Problems with the Kinetic Model

There is controversy over the 'kinetic' (delay time) explanation for Hb S polymerization based solely on oxygen saturation[73] . The dispute arises from in vivo observations of Hb S polymers inside non-sickled RBCs in arterial (oxygenated) blood, as well as in vitro studies showing persistence of Hb S polymers in RBCs even at high oxygen saturation[71-73]. According to the kinetic theory, Hb S polymers should dissolve under arterial conditions. These incongruent findings prompted other investigators to propose an alternative explanation for these phenomena [54].

Thermodynamic Model: Hb S Polymer Content

Noguchi and Schecter proposed a thermodynamic model[54] for Hb S polymerization that puts a greater emphasis on the solubility properties of deoxyHb S and explains the findings in arterial situations. Deoxygenated Hb S has a very low solubility in red cells, and might arguable play the central role in polymer formation[54].  Therefore, it would not be surprising that some Hb S-containing RBCs contain polymers even under arterial (high O2) conditions[71]. Thus, polymer formation might have a different relationship to O2 saturation than that predicted by the kinetic model[71]. Furthermore, the thermodynamic model considers the effect of high intracellular Hb S polymer content, but not necessarily morphological changes, in determining the SCD phenotype[72,73]. Indeed, in certain circumstances Hb S polymer content provides a better clinical index in SCD than cell morphology[63,72-73].

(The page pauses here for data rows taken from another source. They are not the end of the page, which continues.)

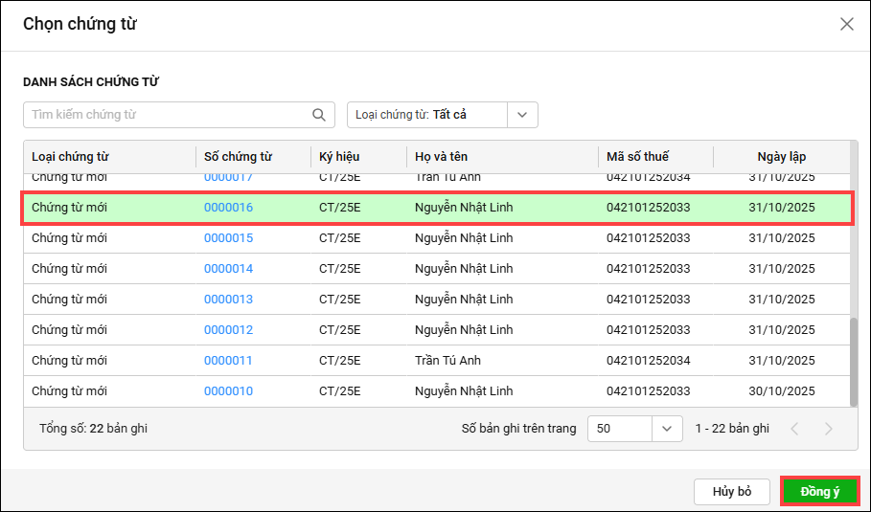Open document number 0000011 link

(228, 361)
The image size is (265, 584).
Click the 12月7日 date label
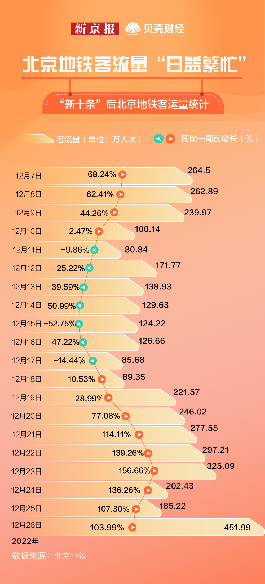click(x=28, y=176)
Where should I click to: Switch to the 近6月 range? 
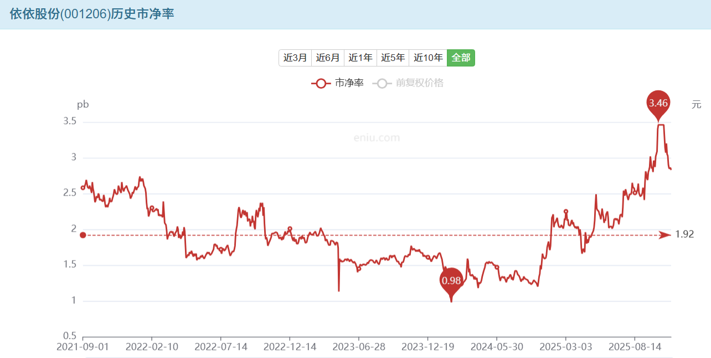(328, 58)
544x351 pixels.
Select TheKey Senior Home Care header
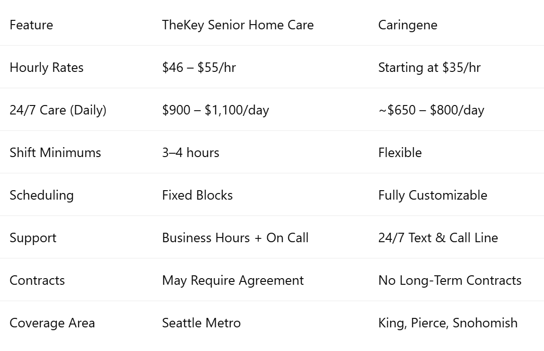(x=237, y=25)
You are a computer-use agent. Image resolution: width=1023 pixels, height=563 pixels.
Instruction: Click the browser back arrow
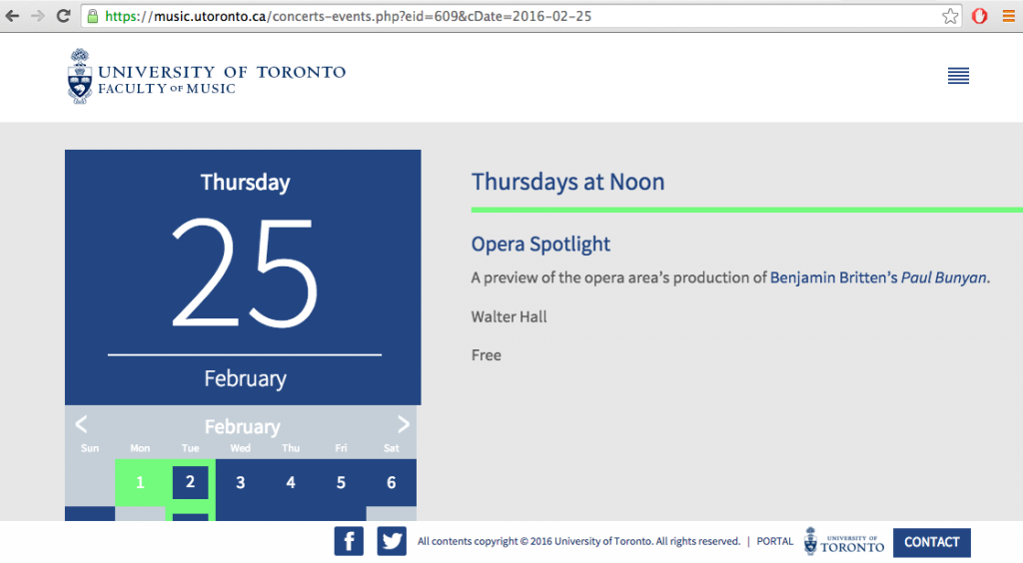(x=13, y=16)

Kinetic and Thermodynamic Considerations in Polymerization

The two models bring to bear different points to consider in Hb S polymerization. The kinetic model puts a greater emphasis on the intracellular deoxyHb S concentration. Based on the kinetic model, the exponent in Eq.1 predicts that the level of deoxyHb S in a RBC inversely relates to the delay time for nucleation by the 30th power[68]. At the same time, the kinetic theory predicts that most cells will not sickle in the low O2 environment of the microvasculature, since the delay time is generally longer than the capillary transit time[70]. In contrast, the thermodynamic model essentially discounts the delay time and, by taking into account protein non-ideality[54], puts its emphasis on the low solubility of deoxyHb S. Based on thermodynamic considerations, the polymer fraction is proportional to the 3rd power of the Hb S concentration[54,63,73]. The thermodynamic paradigm stresses that other factors play a greater role in the disease’s severity, including concomitant sickle RBC viscosity[54] and rigidity (nondeformability) which affect blood rheology. Still, since both models offer insights into aspects of SCD pathophysiology, kinetic and biophysical theories about Hb S polymer and sickling remain as competing theories.

It is noteworthy, however, that neither the kinetic nor the thermodynamic paradigm fully explains how Hb S polymer formation leads to morphological sickling. The presence of Hb S fibers within the RBC causes other cellular effects, including abnormalities of the membrane and its underlying matrix[75]. Proof of the membrane's involvement comes from in vitro studies wherein ISC ghosts (lacking Hb S polymer) retain the sickle cell shape[76,77] and  in vivo observations of intact sickled cells that lack Hb S polymer[75].